Developing a Network of n-Alkane Hydrogen Isotope Records to Identify Drivers and Impacts of Holocene Droughts

(NSF-1660185)

This project will address patterns and drivers of past droughts and their effects on humans and the biosphere. The researchers will analyze lake-sediment cores to develop records of precipitation variability associated with past shifts in major drivers of atmospheric circulation that influenced the broader circum-Caribbean region, including the U.S. Gulf Coast. The precipitation records will be compared to evidence of past human activity and biomass burning in lake watersheds, to explore local consequences of regional shifts in atmospheric drivers. The work will form the foundation for an expanded network of precipitation reconstructions across the region that will allow examination of processes at a larger spatial scale and of additional drivers. The project will provide experience in multi-laboratory collaborative research to four faculty and ten or more graduate and undergraduate students. Results from project activities will be broadly disseminated in publications and presentations. The researchers will share scientific knowledge of past environmental change with K-12 students and teachers in Tennessee and North Carolina through outreach projects that will include hands-on activities and authentic research.

The researchers will develop precipitation records using compound-specific hydrogen isotope analyses of n-alkanes in lipids in sediment cores from five lakes along two transects that cross climate and ecosystem regions.
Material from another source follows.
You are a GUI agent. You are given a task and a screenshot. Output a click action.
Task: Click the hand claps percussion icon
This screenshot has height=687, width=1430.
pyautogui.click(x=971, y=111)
Hydrogen isotope analysis of lipids in sediment cores is an alternative to oxygen isotope analysis of biogenic carbonates that can be applied in a wide variety of lakes, making possible the development of a network of sites using the same precipitation proxy. The hydrogen isotope records will be produced from existing cores from lakes in Costa Rica, and will serve as the western anchor in a larger network of precipitation records that the researchers plan to develop through the broader circum-Caribbean region, including the U.S. Gulf Coastal Plain. The hydrogen isotope analyses will document the geography of multi-decadal drought during the Terminal Classic Drought (~1200-850 cal yr BP), the Little Ice Age (~500-100 cal yr BP), and at other times, and reveal whether these were exceptional or outlier droughts for the Holocene as a whole. Comparison with local paleoenvironmental and archaeological evidence will show how past droughts affected vegetation, fire regimes, and prehistoric agriculture.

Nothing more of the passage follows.